Archive.org has a lot of older books that can read online or downloaded as well. Many are mentioned in the above thread. Search can be found here.......... https://archive.org/search.php 

I start by using single words then narrow down what I am looking for by adding another one if needed.

More can be found here as well.... 

http://www.freebookcentre.net/Chemistry/ElectroChemistry-Books-Download.html

and here...

https://www.khanacademy.org/science/chemistry/oxidation-reduction

Don't let it overwhelm you, and it can easily do it. Just read it as often as needed until it starts to make sense. Then read it until items from one page or book makes sense with items in another section. On a small scale I try to forget about the normal end product such as copper, and concentrate on the metal I am after, such as the gold. I tend to get side tracked sometimes, as with the copper cell, and have been tinkering with plating copper and electroforming. It gets almost as addictive as refining, :lol:


----------



## Simon007 (May 10, 2019)

You are a star shark, thanks for that 

Sent from my CLT-L09 using Tapatalk


----------



## anachronism (May 10, 2019)

Simon007 said:


> You are a star shark, thanks for that
> 
> Sent from my CLT-L09 using Tapatalk



Yep he certainly is a star.


----------



## Shark (May 11, 2019)

Now I am embarrassed, been called a lot of things but never a star, :lol: :lol: 

A few more in case your caught up with those. 
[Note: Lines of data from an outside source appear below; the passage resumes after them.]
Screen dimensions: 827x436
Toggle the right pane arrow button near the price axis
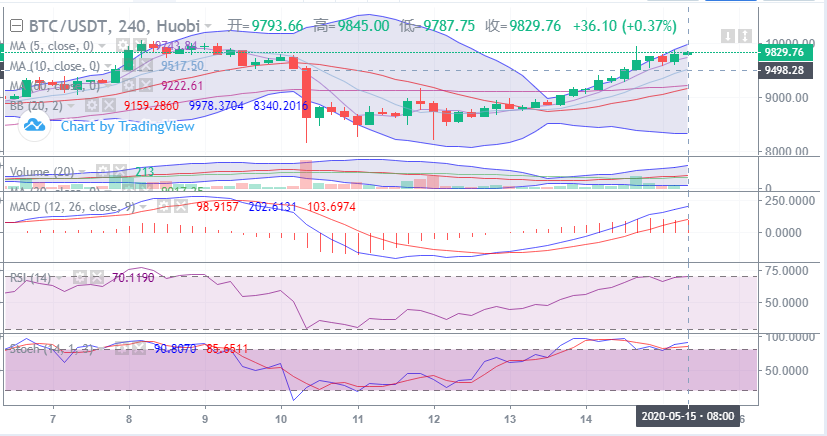pyautogui.click(x=745, y=35)
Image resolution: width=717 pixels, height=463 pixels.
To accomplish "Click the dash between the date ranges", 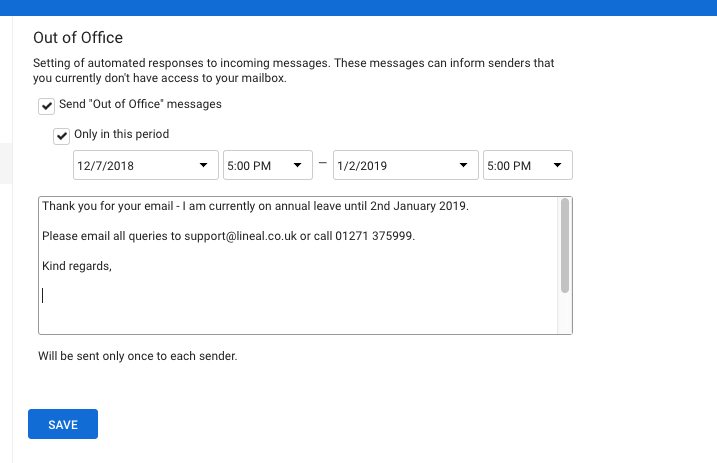I will click(323, 164).
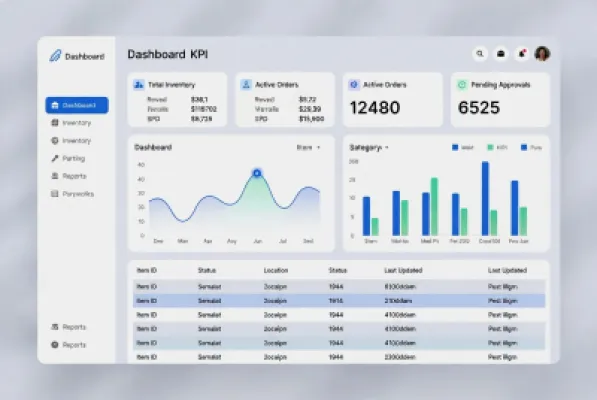The image size is (597, 400).
Task: Sort by the Location column header
Action: pos(276,270)
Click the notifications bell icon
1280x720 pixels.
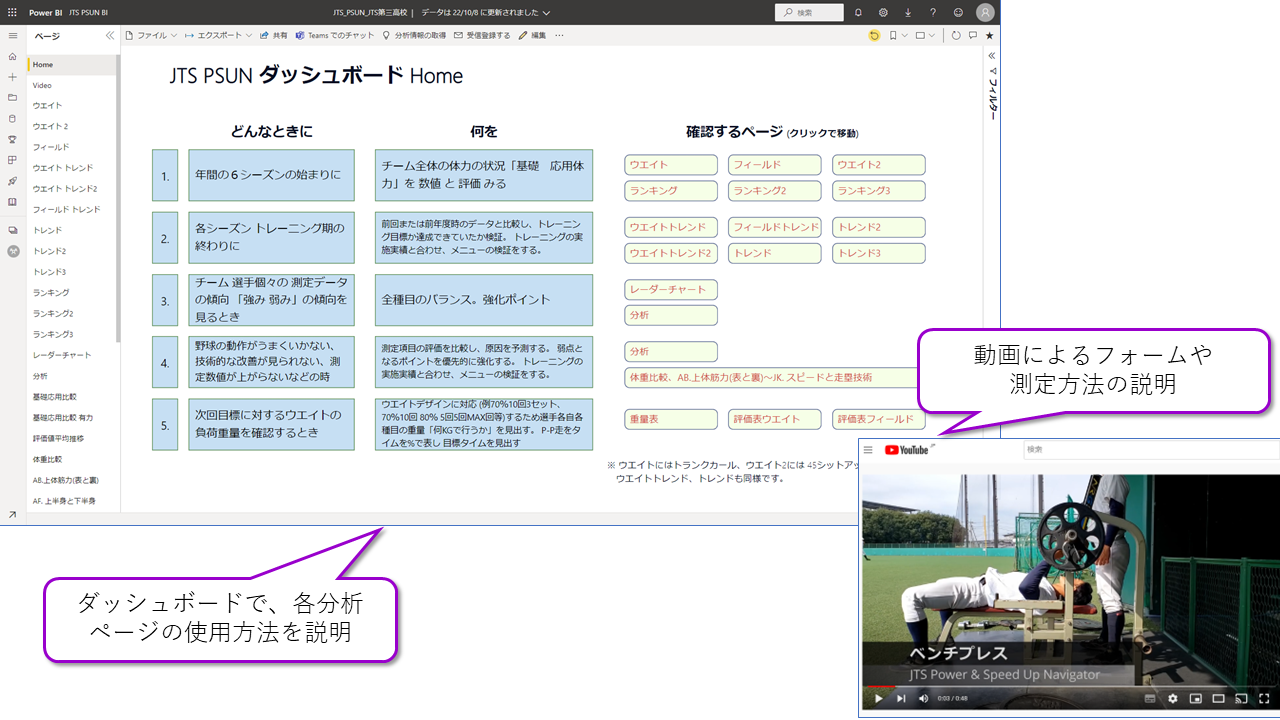pyautogui.click(x=858, y=13)
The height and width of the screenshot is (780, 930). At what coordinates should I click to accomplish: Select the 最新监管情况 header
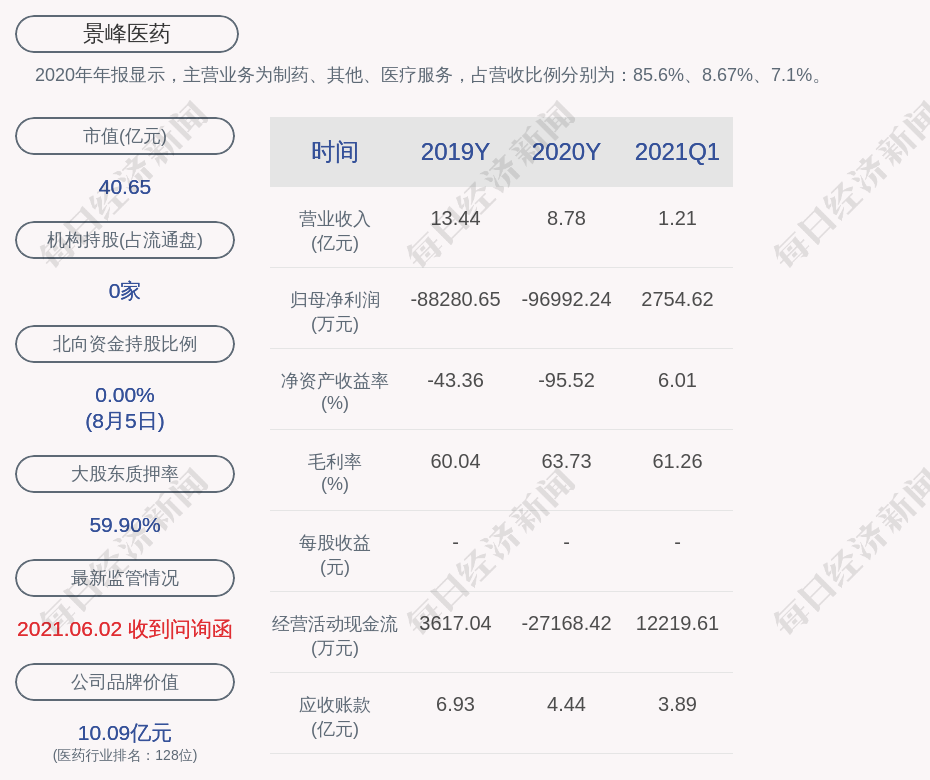125,578
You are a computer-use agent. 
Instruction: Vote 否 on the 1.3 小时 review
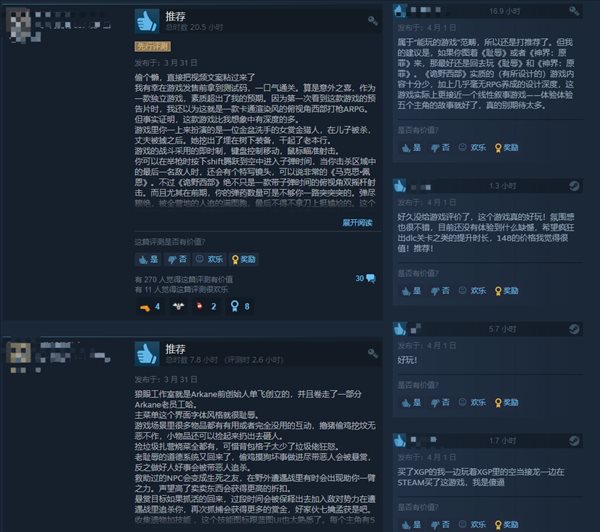(x=440, y=291)
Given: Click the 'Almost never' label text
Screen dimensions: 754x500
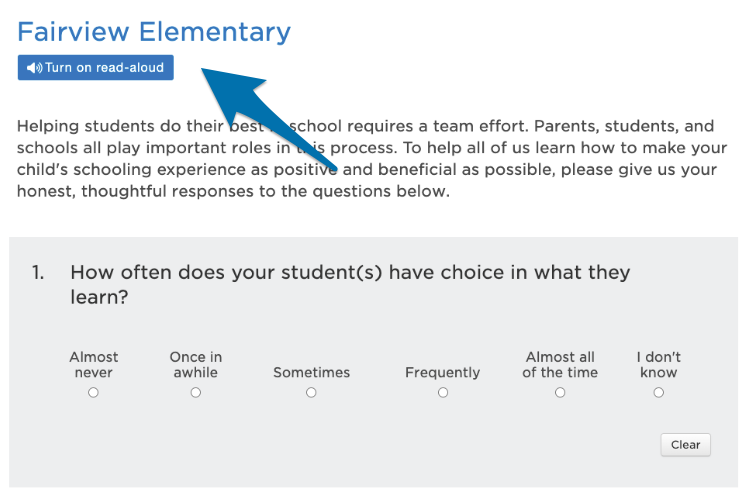Looking at the screenshot, I should pos(94,364).
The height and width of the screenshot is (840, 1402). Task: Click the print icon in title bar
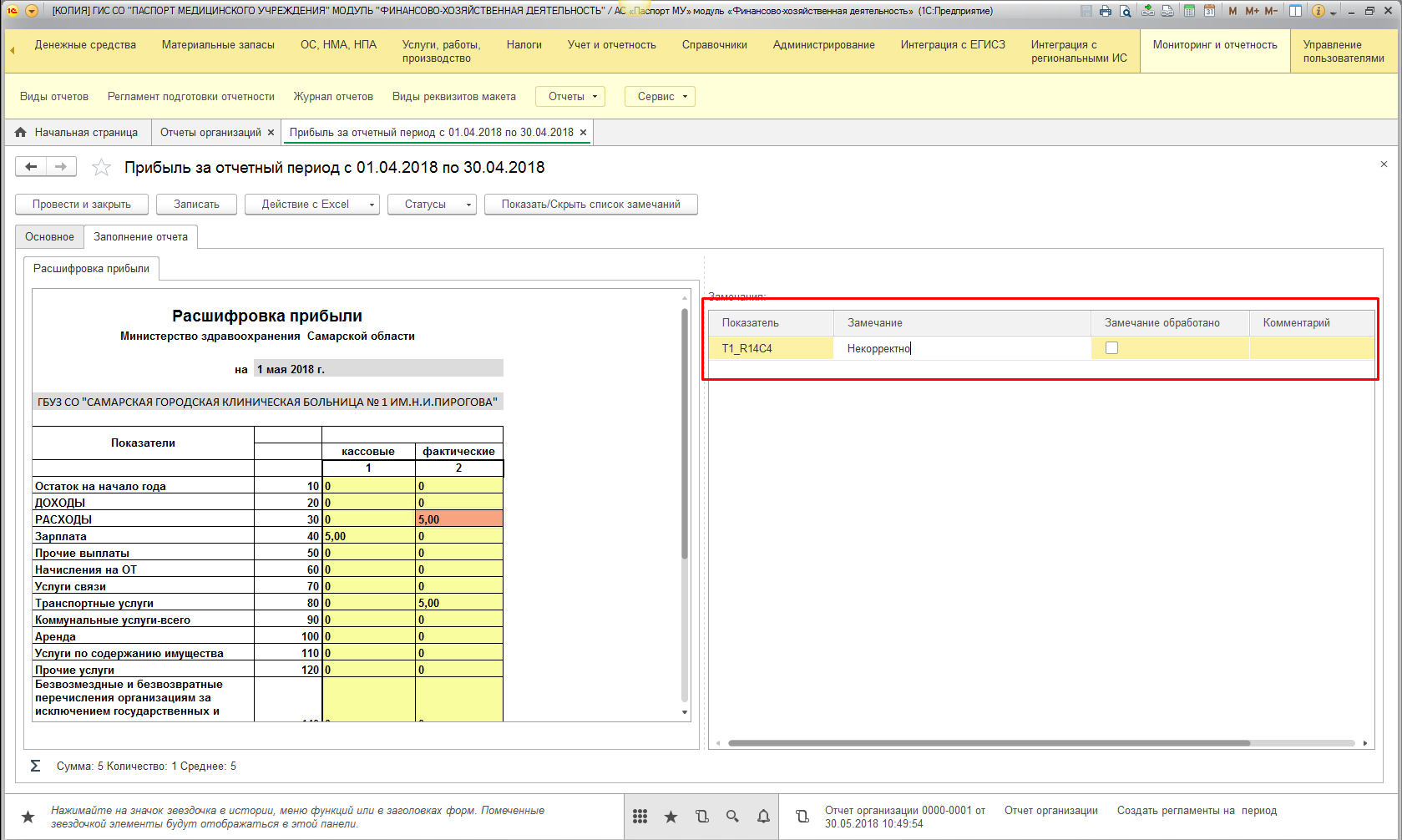coord(1106,11)
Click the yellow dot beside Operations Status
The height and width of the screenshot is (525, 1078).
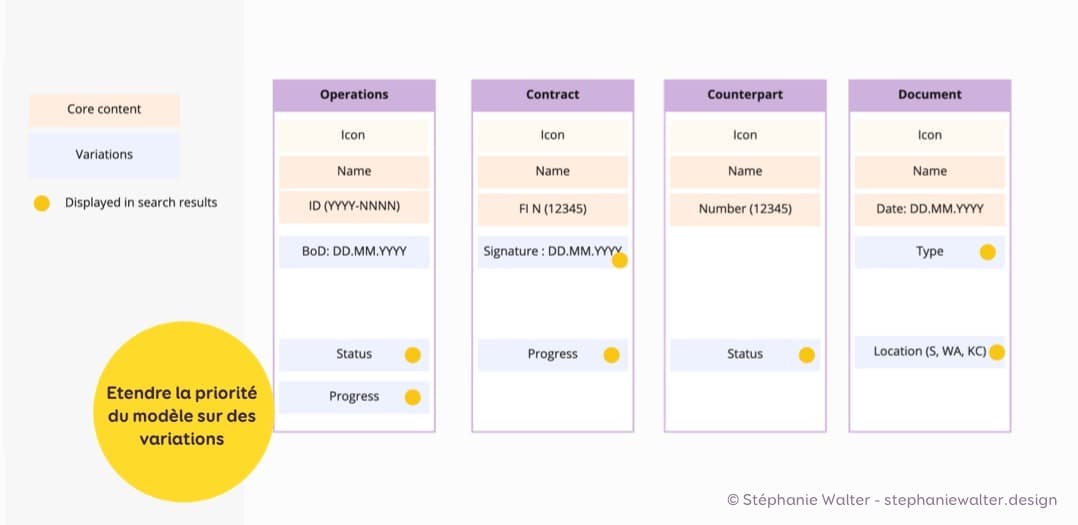click(412, 355)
https://chem.libretexts.org/Bookshelves/Analytical_Chemistry/Supplemental_Modules_(Analytical_Chemistry)/Electrochemistry


https://www.ausetute.com.au/electrowincu.html


the last one can help clear up some of the technical details when you find yourself in over your head while reading.

I had a few others with some great video lectures but they all seem to have been removed, or made a pay for class, such as the ones that used to be on the UC Berkeley sight. They may still do their free podcast which often has good information on Electrochemistry as well.


----------



## Simon007 (May 13, 2019)

I am sorry, I didn't intend for you to be embarrassed, you have helped me big time, although I think my wife might be a bit annoyed! I have lots to read. 

Sent from my CLT-L09 using Tapatalk


----------



## Shark (May 14, 2019)

In case you haven't found it, Khan Academy has a YouTube account with many free video lectures as well. 

The amount of free information is staggering once you learn to find it. I have 8 to 10 books I still haven't got around to yet just on copper alone.


----------